Taking a step back in time, we learn that Powis attended Birmingham’s College of Art and Design in the late 1960s, where he studied for an Art Foundation qualification, before heading to England’s south coast and rolling up at Brighton’s Polytechnic so as to complete his higher art education by obtaining a BA (Hons) in Fine Art in the early part of the 1970s. Seizing the moment, Powis then set his creative sights on becoming an abstract artist, only somewhere down the line this changed to him instead focusing on pursuing an art educating career. As an art lecturer, Powis then spent the next 25 years concentrating on this both in and around London and elsewhere, at further education establishments throughout Britain; culminating latterly in his tutoring swansong at Lancaster’s University of Central England where he passed on his (now) considerable experience and knowledge in the applied discipline of Drawing and Painting.
The ‘experience’ element came courtesy of Powis having beavered away behind the 9 – 5 career scenes for the best part of the aforementioned 25 years for his own ends, as the creation and manifestation of his own, personal art remained his first love as it were. On this note, Powis had as it materialises presented his own landscaped craft at exhibitions, galleries and museums far and wide throughout his lecturing career, pretty much from the 1970s onwards, and witnessed his back catalogue of art being the star attraction at such prestigious art-primed venues as the Mall Galleries, the Royal College of Art, the Royal Festival Hall and the Medici Gallery. Building a national and international following as a result, Powis’s work is equally well received in America as much as it is here in his native Britain, as well as elsewhere across the world.

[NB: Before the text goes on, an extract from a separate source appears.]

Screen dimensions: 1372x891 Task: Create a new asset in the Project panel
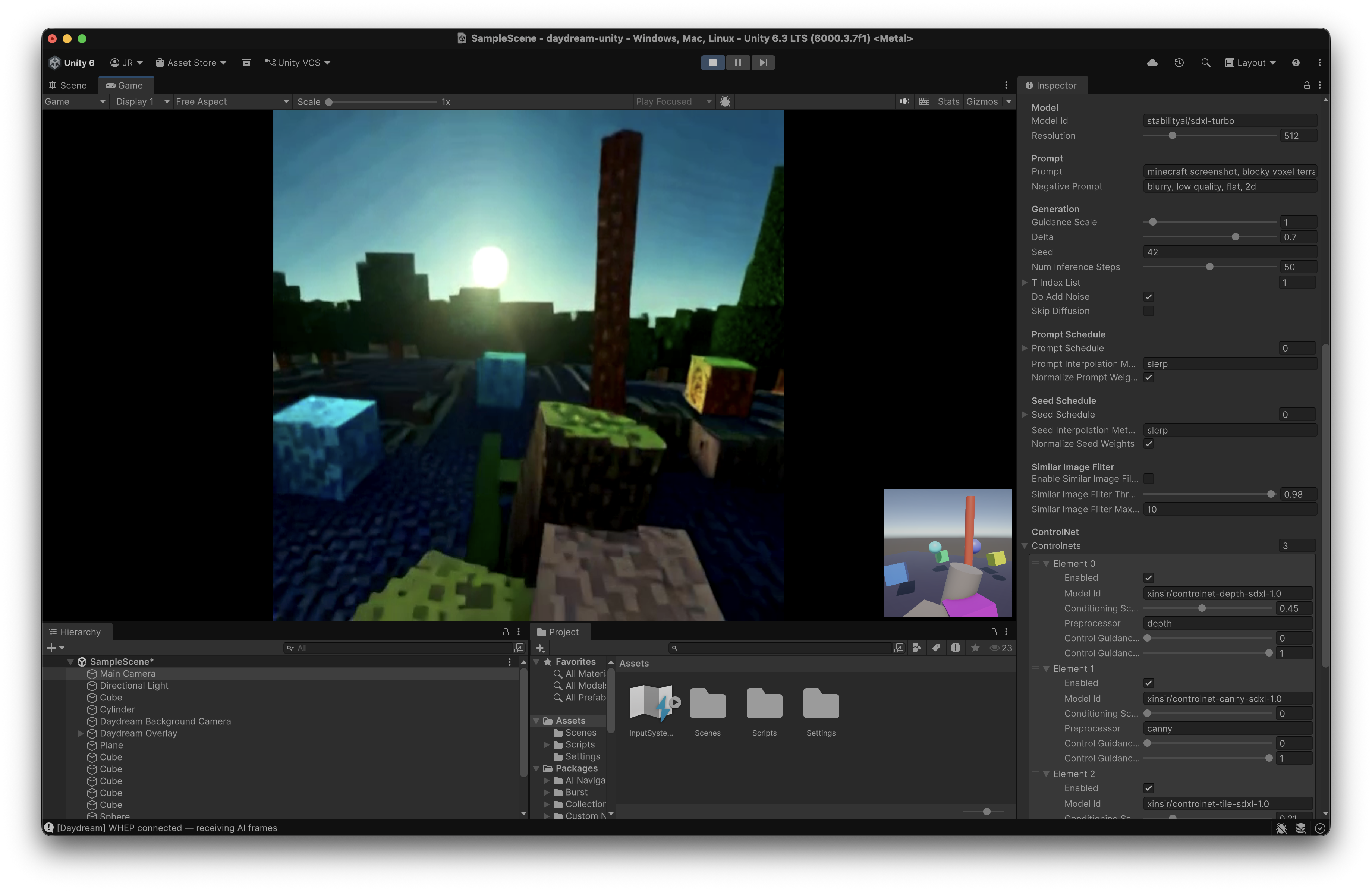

It might be argued however that Powis’s finest illustrative hour – or at least, greatest exposure directly relating to his artistic skillset – came with a little help from, of all people, a globally-renown manufacturer of family cars. In one of their most iconic TV ads (which they were synonymous with during the award-winning 80s and 90s), VW showcased one of Powis’s paintings, entitled ‘Rape’ as part of the visual furniture to a particular ad of the day; thus ensuring the artist’s work going mainstream. With interest in Powis’s work soaring after this unprecedented exposure, he was even invited to exhibit his art at the Museum of Modern Illustration in New York. Now no stranger to industry recognitions, in addition to this Powis has seen a large percentage of his recent compositional pieces being routinely shown in the ‘Best of British Illustration’ exhibition over the last decade.
Inspiration-wise, and given the very nature (and nature) of his peerless abstract landscapes, travel to foreign soil has been key to influencing Powis’s art in retrospect; and specifically to mainland Europe which has given rise to many of the enduring artist’s pivotal landscape studies, with aspects and elements of typically French, Italian and Spanish rural vistas found at the core of his canvases. Aside from continental Europe, Powis has also been fortunate enough to take in the sights of the United States and Mexico, which again can be discovered in a selection of his individual pieces and collections. Nowadays, and reflecting his more immediate surrounds, Powis’s landscapes echo much of Worcestershire life and times, whilst there remains timely nods to a previous life spent in both London and Wiltshire too. In terms of actual artists whose work has influenced him at various junctures, the Powis cites the likes of Balthus, Corot, Hopper, Matisse, Mondrian, Picasso and Sisley.